* _What is required_
Rewrite the entries as a JSON list of strings, one string per line with blank lines dropped, beginning at the line containing "The image size" and running through the line containing "Looking at the screenshot, I should coord(335,281).". Include only those lines, and omit the pictures.

** START OF Extracted material **

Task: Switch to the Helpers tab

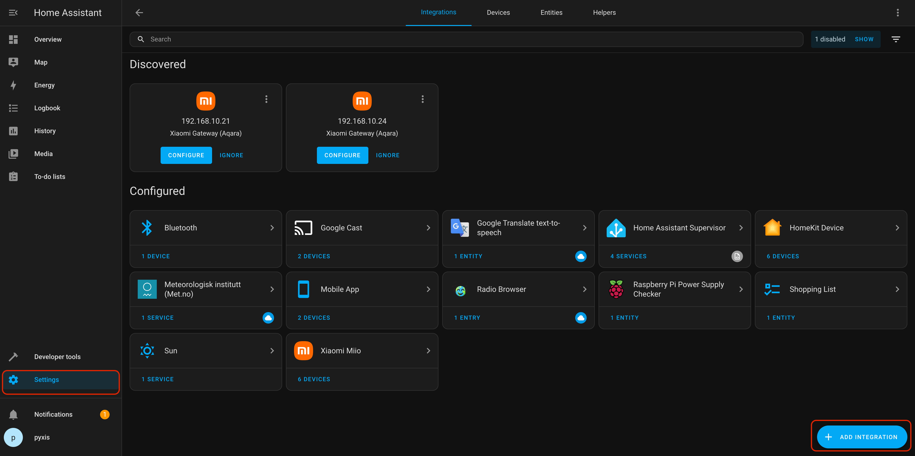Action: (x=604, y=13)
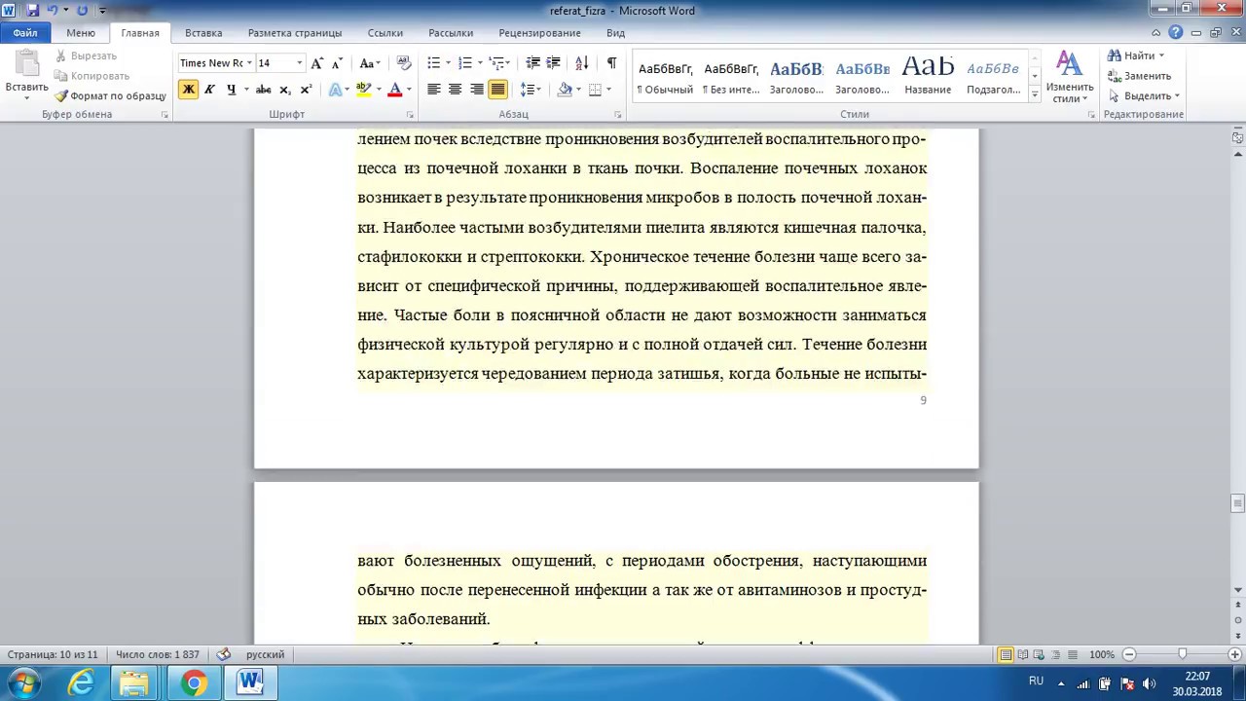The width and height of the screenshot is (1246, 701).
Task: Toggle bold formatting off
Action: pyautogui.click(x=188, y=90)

** END OF Extracted material **
** START OF Extracted material **

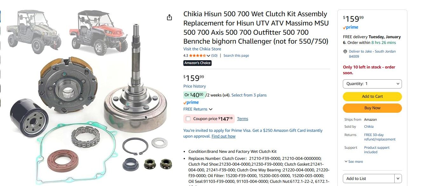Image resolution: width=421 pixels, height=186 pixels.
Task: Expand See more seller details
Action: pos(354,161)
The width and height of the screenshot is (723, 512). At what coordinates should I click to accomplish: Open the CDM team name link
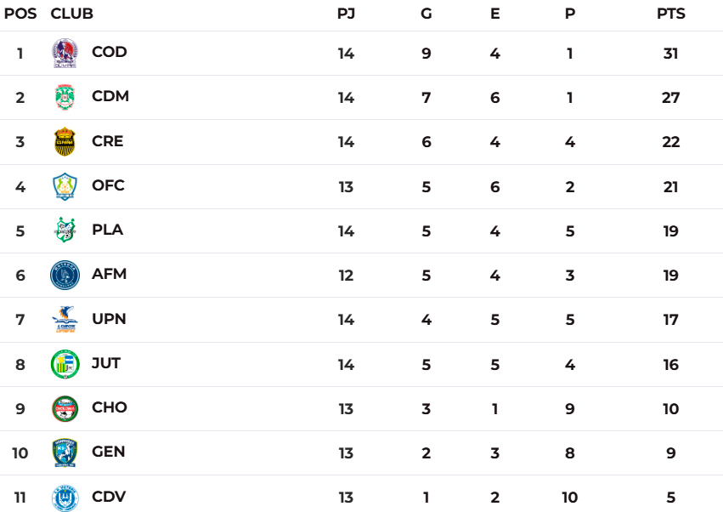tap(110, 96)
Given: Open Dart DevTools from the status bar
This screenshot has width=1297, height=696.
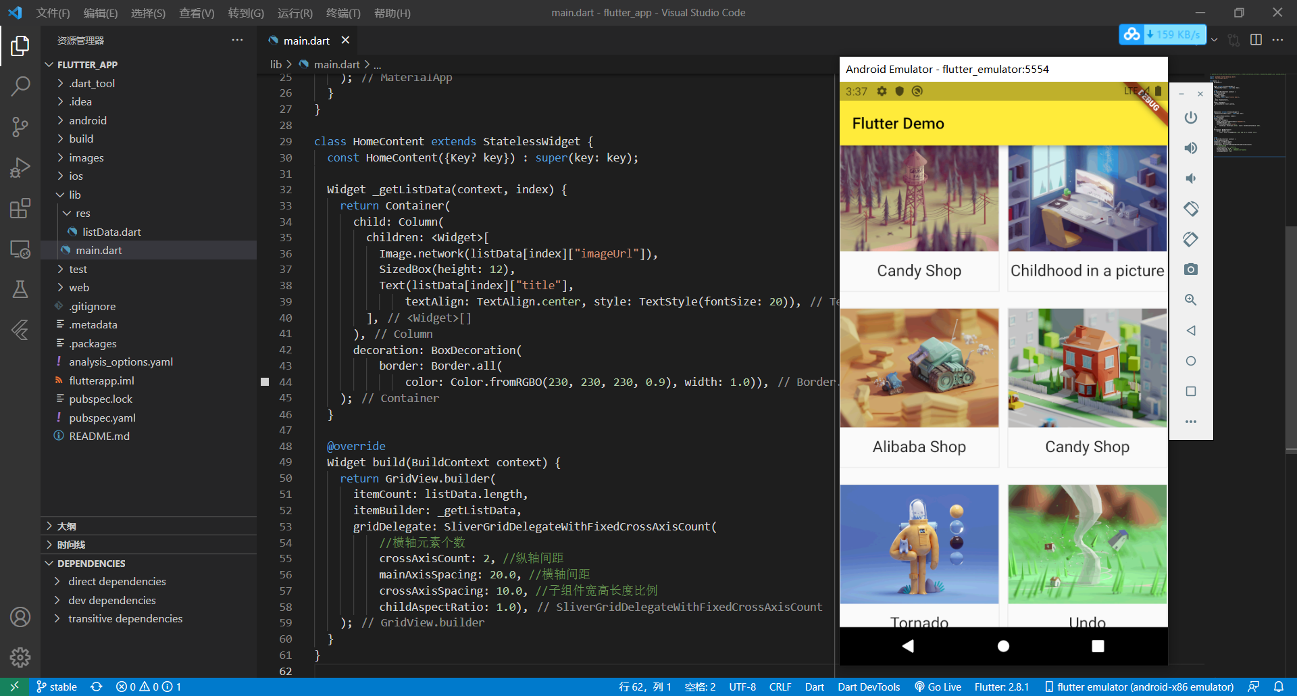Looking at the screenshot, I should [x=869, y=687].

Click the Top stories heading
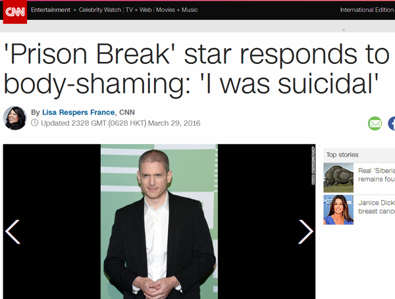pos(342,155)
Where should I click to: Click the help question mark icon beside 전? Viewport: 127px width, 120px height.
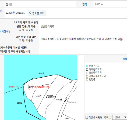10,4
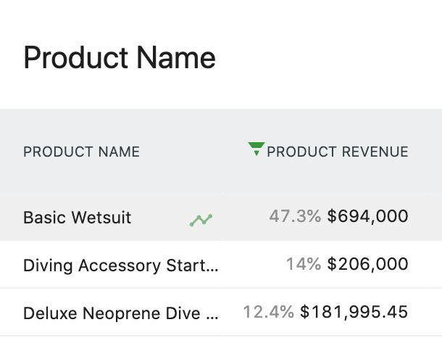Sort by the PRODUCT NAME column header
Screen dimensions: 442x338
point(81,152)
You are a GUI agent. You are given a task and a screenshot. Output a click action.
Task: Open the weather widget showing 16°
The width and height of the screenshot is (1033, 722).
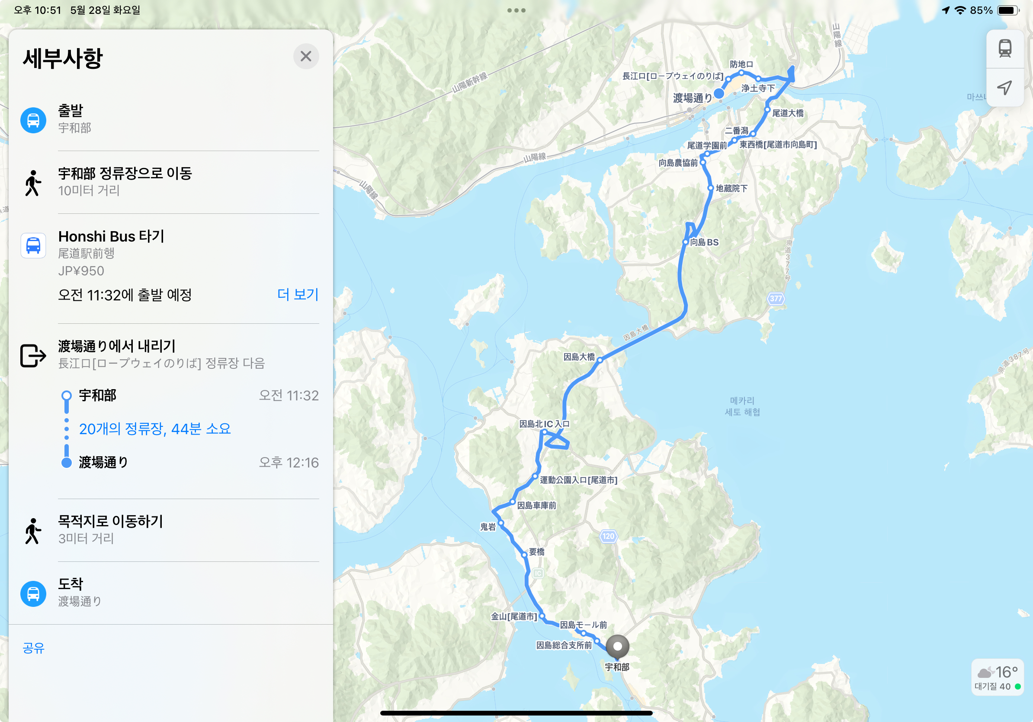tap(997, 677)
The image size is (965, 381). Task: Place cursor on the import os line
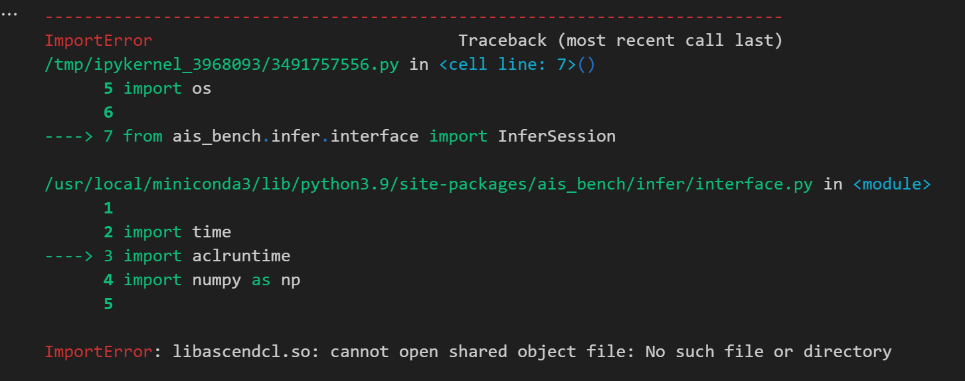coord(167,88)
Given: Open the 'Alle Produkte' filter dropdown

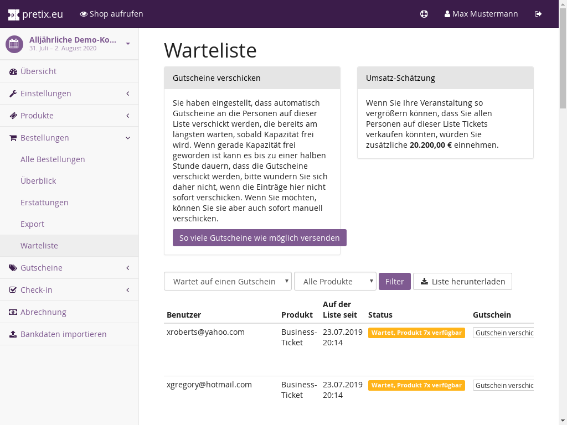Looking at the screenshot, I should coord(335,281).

** END OF Extracted material **
** START OF Extracted material **

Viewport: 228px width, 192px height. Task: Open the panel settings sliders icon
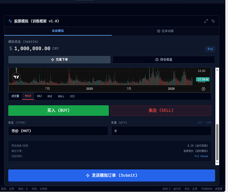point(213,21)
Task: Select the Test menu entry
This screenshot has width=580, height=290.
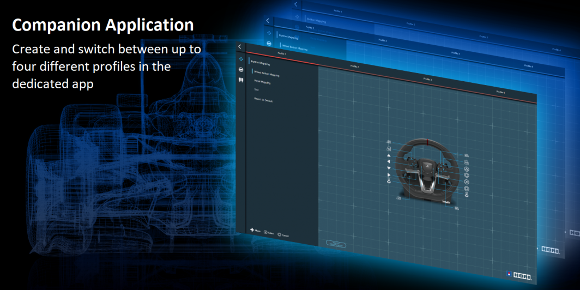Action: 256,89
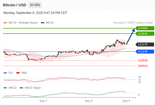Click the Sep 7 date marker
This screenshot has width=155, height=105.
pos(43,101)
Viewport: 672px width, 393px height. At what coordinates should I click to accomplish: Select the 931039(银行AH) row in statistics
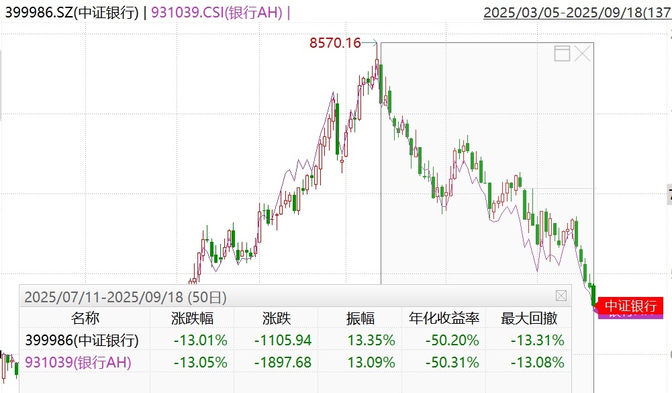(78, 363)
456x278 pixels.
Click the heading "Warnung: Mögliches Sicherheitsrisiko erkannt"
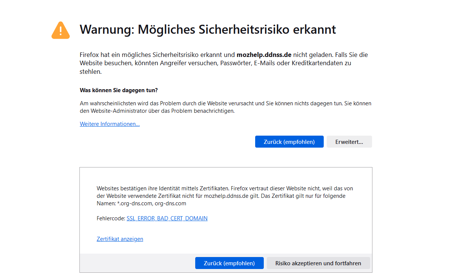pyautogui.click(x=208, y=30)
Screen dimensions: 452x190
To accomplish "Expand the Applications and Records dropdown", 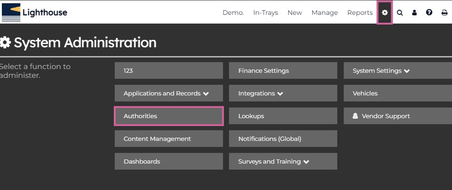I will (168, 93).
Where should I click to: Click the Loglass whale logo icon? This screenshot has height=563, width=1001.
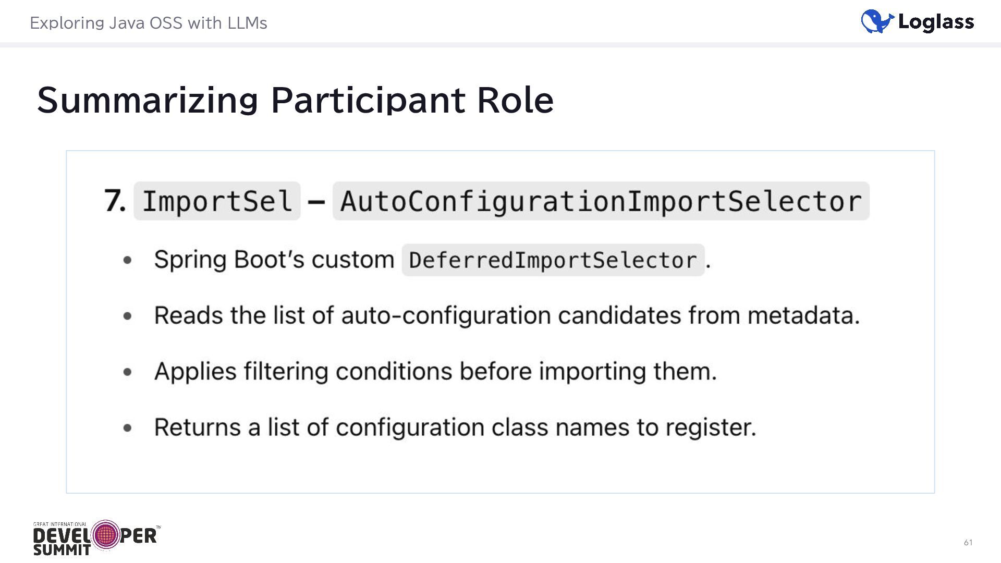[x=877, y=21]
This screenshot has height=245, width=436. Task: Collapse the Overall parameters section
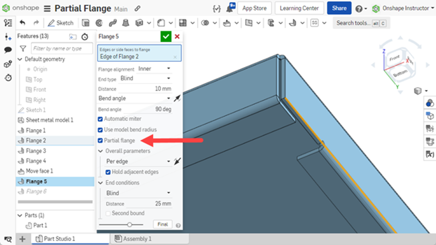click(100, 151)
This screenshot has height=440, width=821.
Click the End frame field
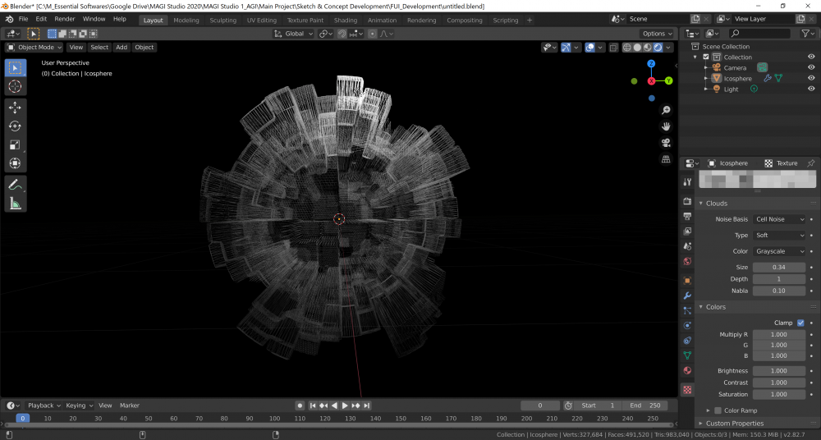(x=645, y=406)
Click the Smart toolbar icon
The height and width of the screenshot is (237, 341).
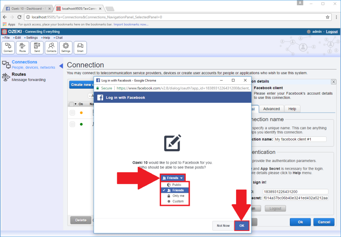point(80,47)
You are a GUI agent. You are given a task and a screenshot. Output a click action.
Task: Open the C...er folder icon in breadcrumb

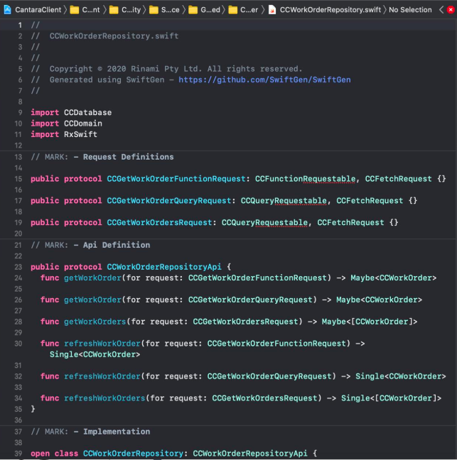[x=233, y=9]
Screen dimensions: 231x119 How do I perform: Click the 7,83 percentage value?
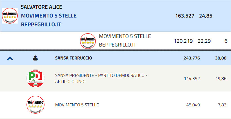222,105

** END OF Extracted material **

* _Solution for this exercise_
[
  "The image size is (965, 381). Task: Place cursor on the import os line",
  "coord(167,88)",
  "Given: Open the 'Alle Produkte' filter dropdown",
  "Looking at the screenshot, I should coord(335,281)."
]